In 1921, Pike went to work for old friend Harry Bruce Wolfe at British Instructional Films on the single-reel series Secrets of Nature series. His inaugural film for the series was The Cuckoo's Secret (1922), commissioned by Edgar Chance, which changed public perception of how common cuckoos reproduce by providing the first proof that they lay their eggs directly in the nests of the species they parasitise rather than laying them on the ground and carrying them to the nest. Over the course of the next 11 years, Smith blended "nature photography with painstaking laboratory work," on the series, "providing an atmospheric account of British wildlife," which filmmaker, historian and critic Paul Rotha described in 1930 as "the sheet anchor of the British film industry." He later went on to work for Gaumont-British Instructional Films on the similar Secrets of Life series, where he made the controversial A Family of Great Tits (1934), highlighting the brutality of nature with footage from a specially constructed nesting box. Working until 1947, he made over 50 films many of which showed animal behaviour that had never before been recorded.

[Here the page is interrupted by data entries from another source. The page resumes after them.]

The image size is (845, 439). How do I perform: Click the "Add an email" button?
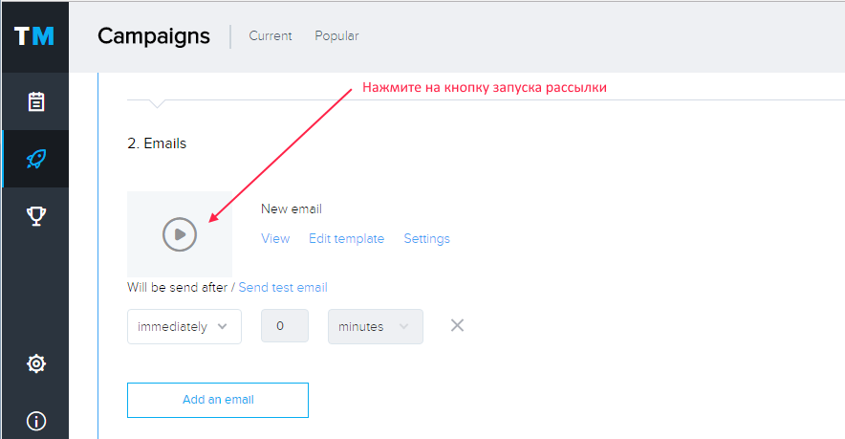click(218, 400)
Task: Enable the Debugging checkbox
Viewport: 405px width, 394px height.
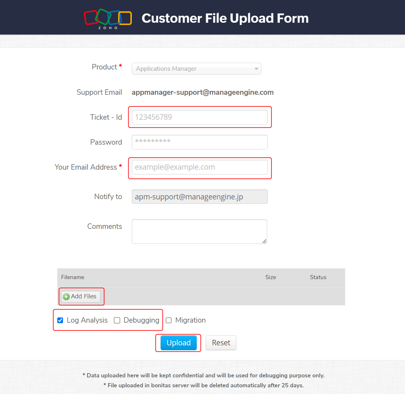Action: pos(117,320)
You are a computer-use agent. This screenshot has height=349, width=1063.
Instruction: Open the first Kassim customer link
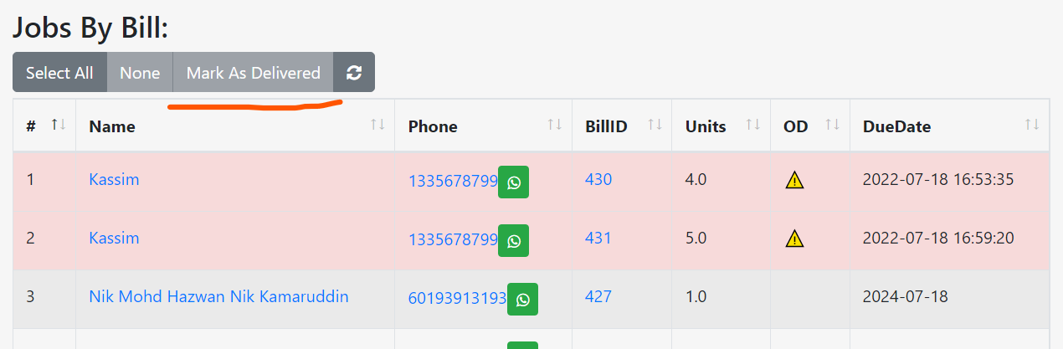(x=114, y=180)
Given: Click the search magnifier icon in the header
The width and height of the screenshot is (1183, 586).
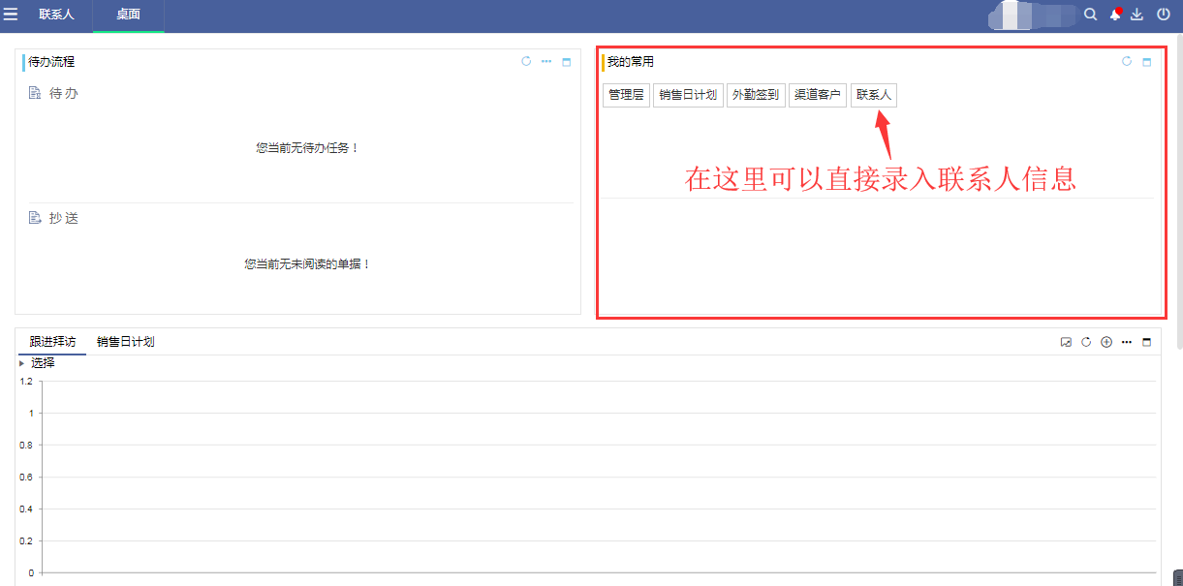Looking at the screenshot, I should click(1090, 15).
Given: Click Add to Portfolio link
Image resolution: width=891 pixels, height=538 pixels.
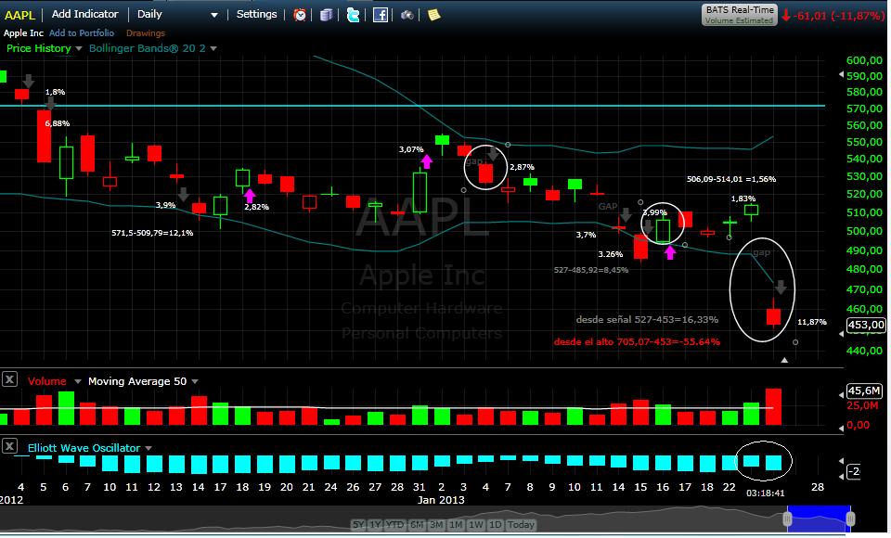Looking at the screenshot, I should tap(82, 33).
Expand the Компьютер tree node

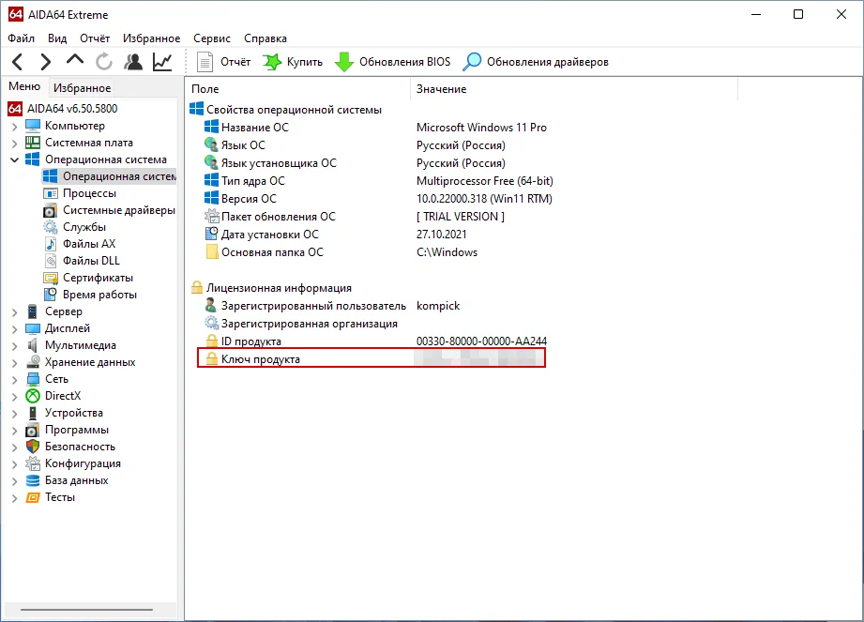pyautogui.click(x=14, y=126)
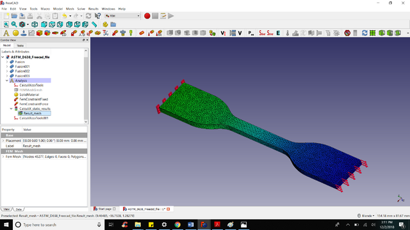Select the yellow sphere material icon

15,33
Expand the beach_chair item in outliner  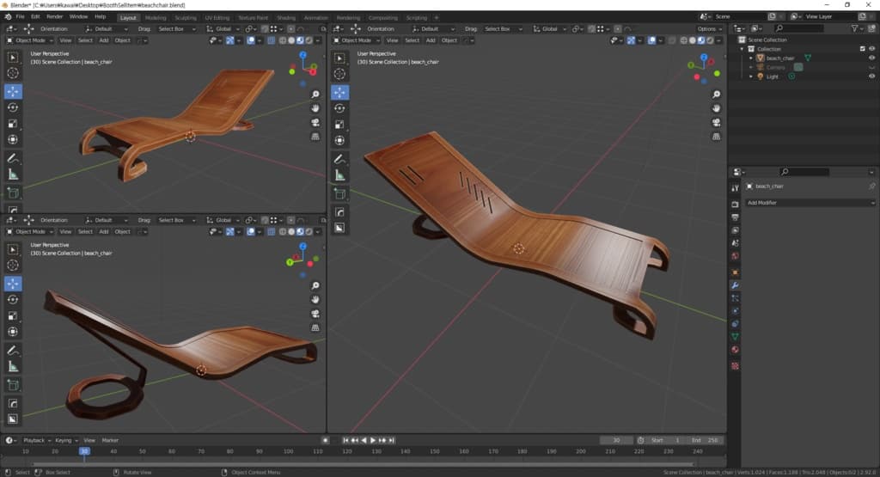[750, 58]
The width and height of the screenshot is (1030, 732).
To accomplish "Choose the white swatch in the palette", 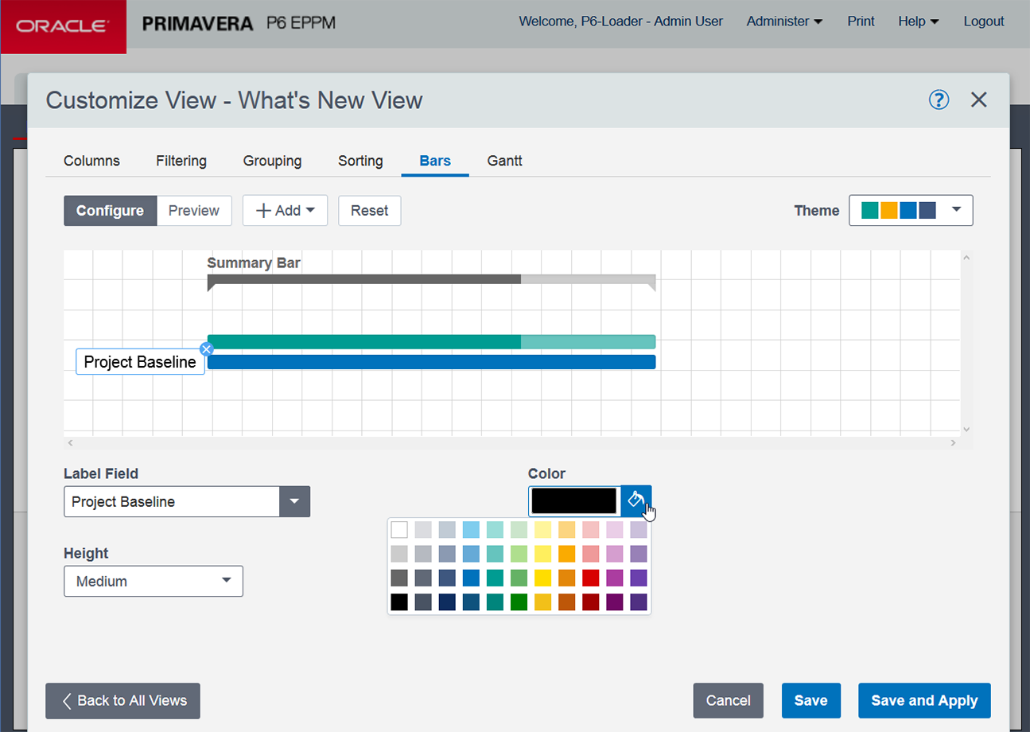I will point(399,530).
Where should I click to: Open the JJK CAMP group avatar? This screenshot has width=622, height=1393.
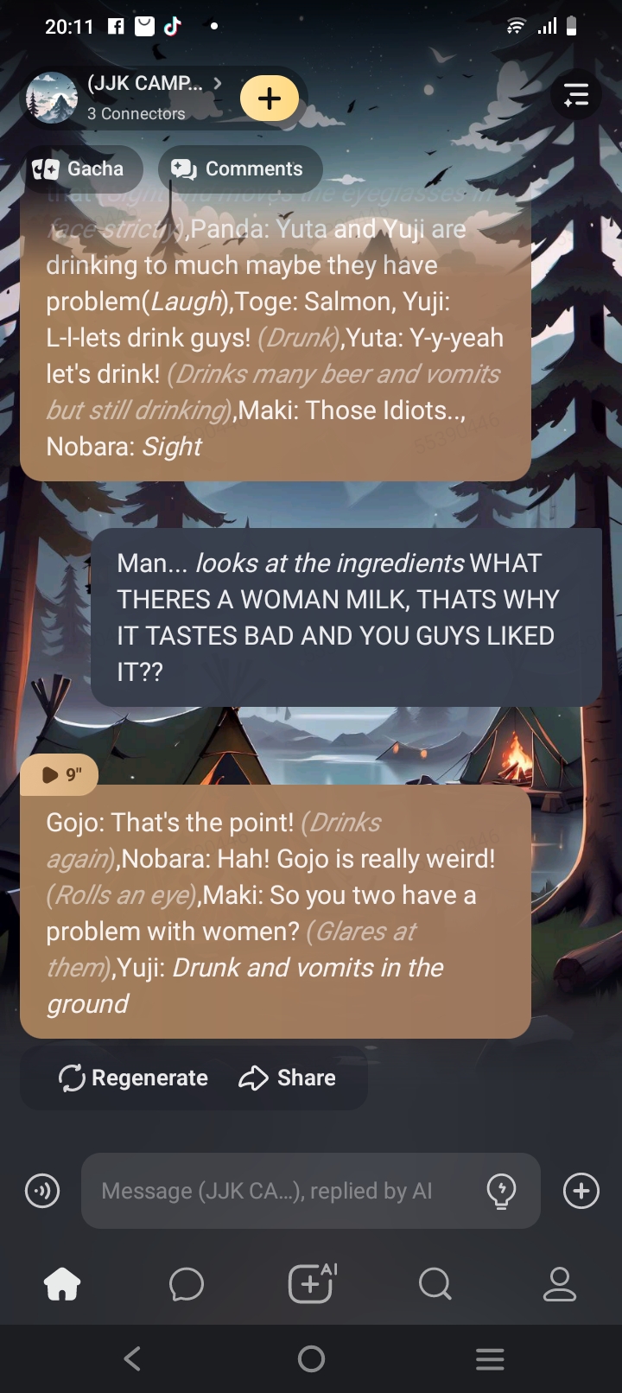click(x=52, y=98)

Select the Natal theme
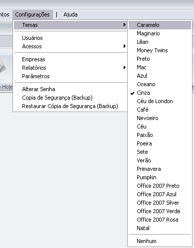point(160,228)
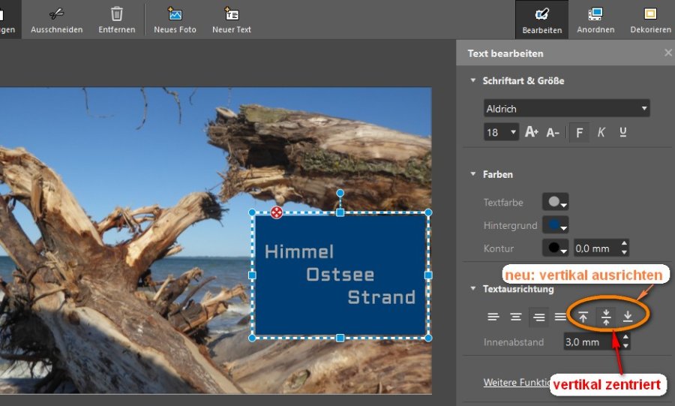Open the Hintergrund color swatch
The height and width of the screenshot is (406, 675).
click(555, 225)

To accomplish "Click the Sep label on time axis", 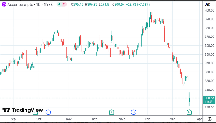I will coord(13,119).
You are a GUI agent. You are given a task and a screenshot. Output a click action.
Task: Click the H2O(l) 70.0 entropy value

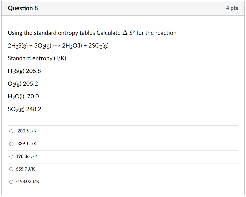tap(23, 97)
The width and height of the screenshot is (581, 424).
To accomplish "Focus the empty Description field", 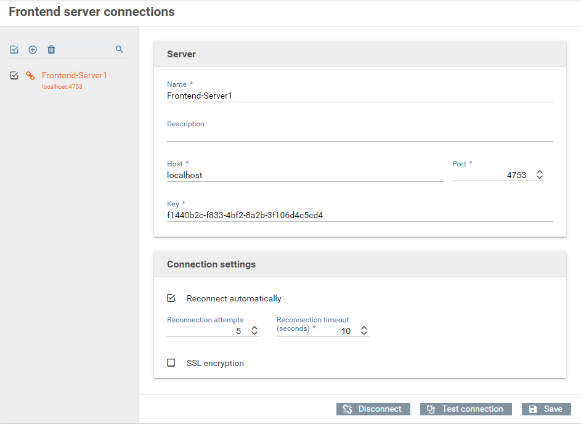I will (x=359, y=135).
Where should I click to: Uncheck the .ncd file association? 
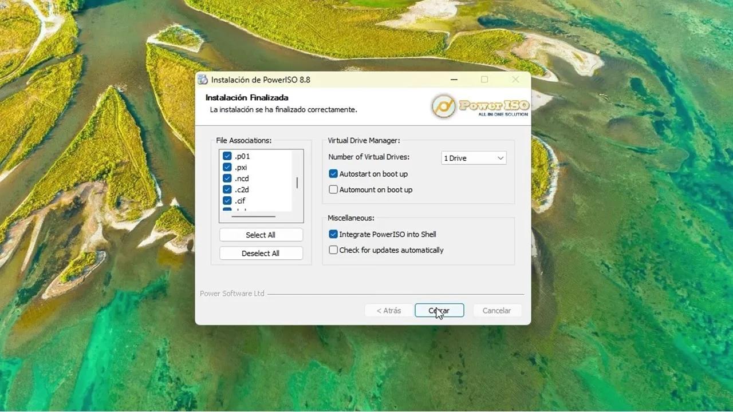[227, 178]
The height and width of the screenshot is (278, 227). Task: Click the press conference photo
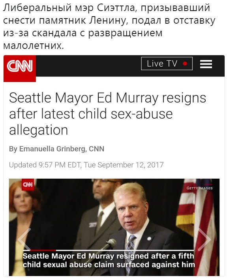pyautogui.click(x=114, y=227)
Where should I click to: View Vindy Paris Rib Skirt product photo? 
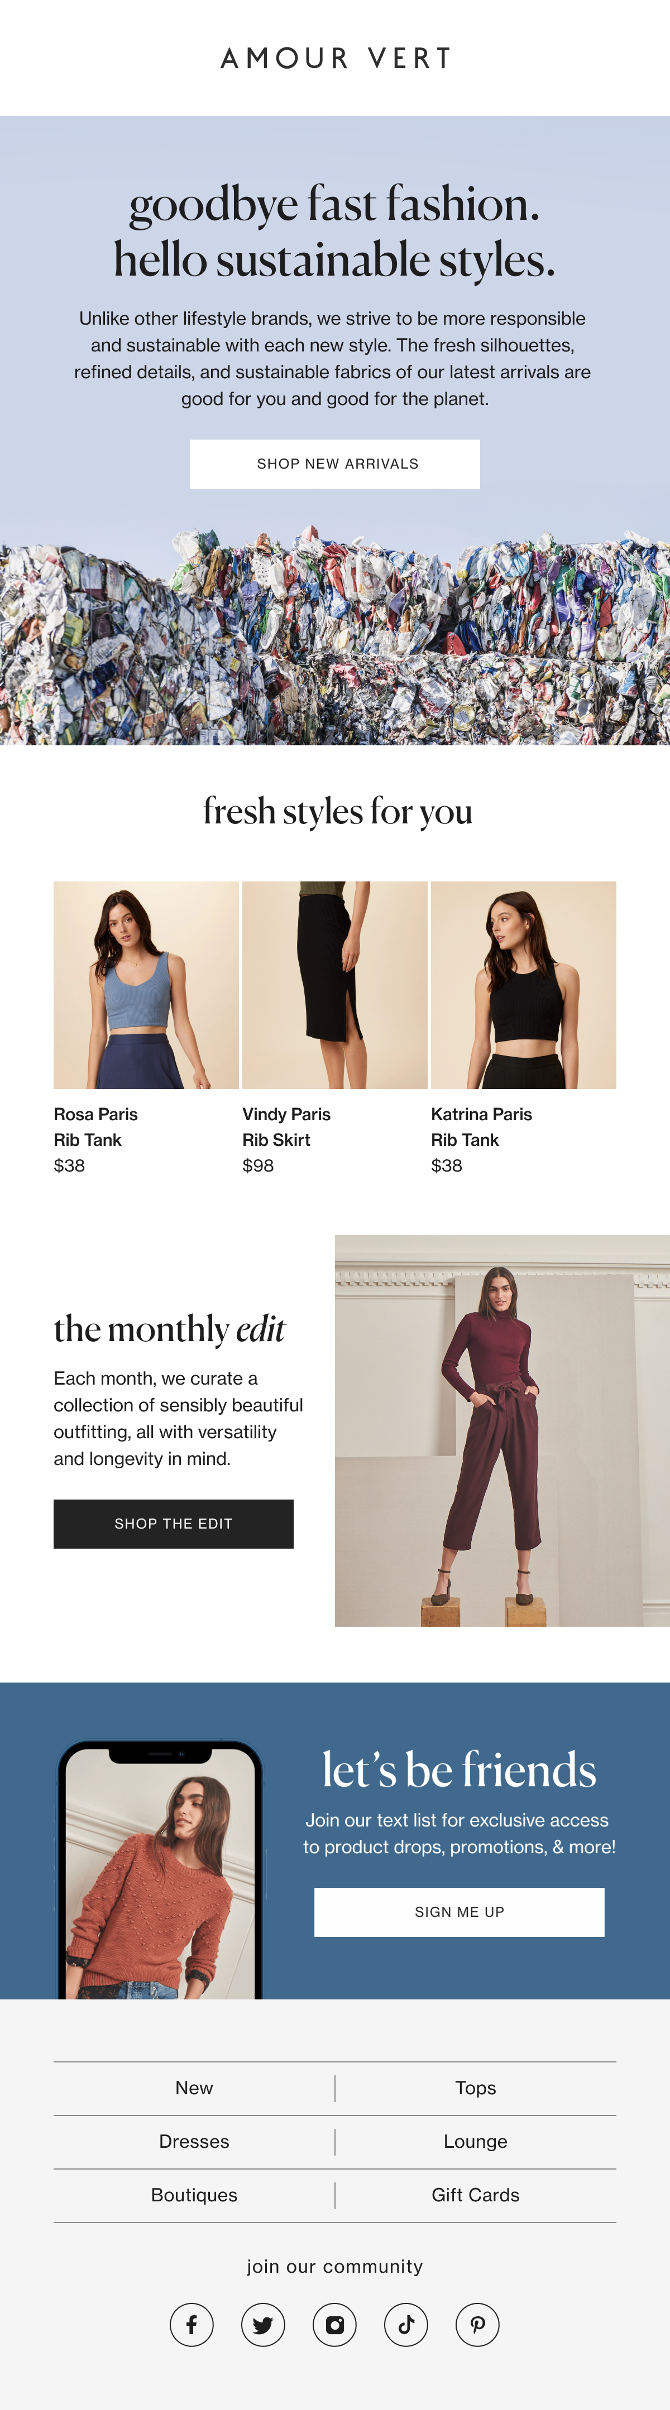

Pike, represented by the Thomas's Lecture Agency of Strand, London, was a popular speaker on wildlife subjects and lectured all over the United Kingdom. He was opposed to the egg collecting, shooting and other blood sports. He joined the Royal Photographic Society in 1907 and gained his Fellowship the same year. He was made an Honorary Fellow in 1957. He exhibited and lectured extensively at the Society. Some 300 prints, negatives and lantern-slides of his work, which were acquired from the London Natural History Society in 1974, are preserved in the RPS Collection at the National Media Museum in Bradford, along with one of his early cameras. He also donated several of his films to the BFI National Archive. He died in Leighton Buzzard in 1963.

==Memorial==

A local blue plaque for Oliver Pike, co-sponsored by Southgate District Civic Trust and Enfield Grammar School was unveiled on 16 November 2014 by his grandsons Jonathan and Richard Dollimore at 96 Green Dragon Lane, Winchmore Hill, his family home from 1882 to 1914.

== Bibliography ==

- In Birdland With Field Glass and Camera (1900)
- Home Life in Bird-land (1905)
- Birdland Pictures (1906)
- Adventures in Bird-land (1907)
- Behind the Veil in Birdland (1908)
- Through Birdland Byways with Pen and Camera (1910)
- Farther Afield in Birdland (1912)
- The Scout's Book of Birds (1914)
- Bird Biographies and other Bird Sketches (1915)
- Birdland's Little People (1919)
- Birdland Stories for Young People (1921)
- More Stories from Birdland (1924)
- Picture Stories From Birdland (1925)
- Rambles in Britain's Birdland (1930)
- Birdland Stories for Young People (1922)
- Birdland for Young People (1923; a reissue, in one volume, of Birdland's Little People and Birdland Stories)
- Picture Stories from Birdland (1925)
- The Great Winding Road (1928)
- Rambles in Britain's Birdland (1930)
- The Nightingale (1932)
- Nature and Camera: Summing Up Fifty Years' Experience of Photographing Flora and Fauna (The Focal Press, 1943)
- Nature's Wonderland (1945)
- Nature and My Cine Camera (1946)

=== Articles ===

- Pike, Oliver G (1907). "Battles in the Air, Part 1 of 2"
- Pike, Oliver G (1907). "Battles in the Air, Part 2 of 2"
- "The Playful Otter" in John R. Crossland, The Children's New Illustrated Encyclopedia. Collins, 1948. pp. 332–335.
- Pike, Oliver G (1951). "Early Bird Photography"
- Six chapters in "Britain's Wonderland of Nature"

==Films==

- In Birdland (1907)
- St Kilda, Its People and Its Birds (1908)
- Secrets of Nature: The Cuckoo's Secret (1922)
- Wisdom of the Wild (1940)
- The Life of the Rabbit (1945)
- Plants and Animals Living Together (1950)

===DVD===
The Cuckoo's Secret is available on the BFI DVD Secrets of Nature, released in 2010.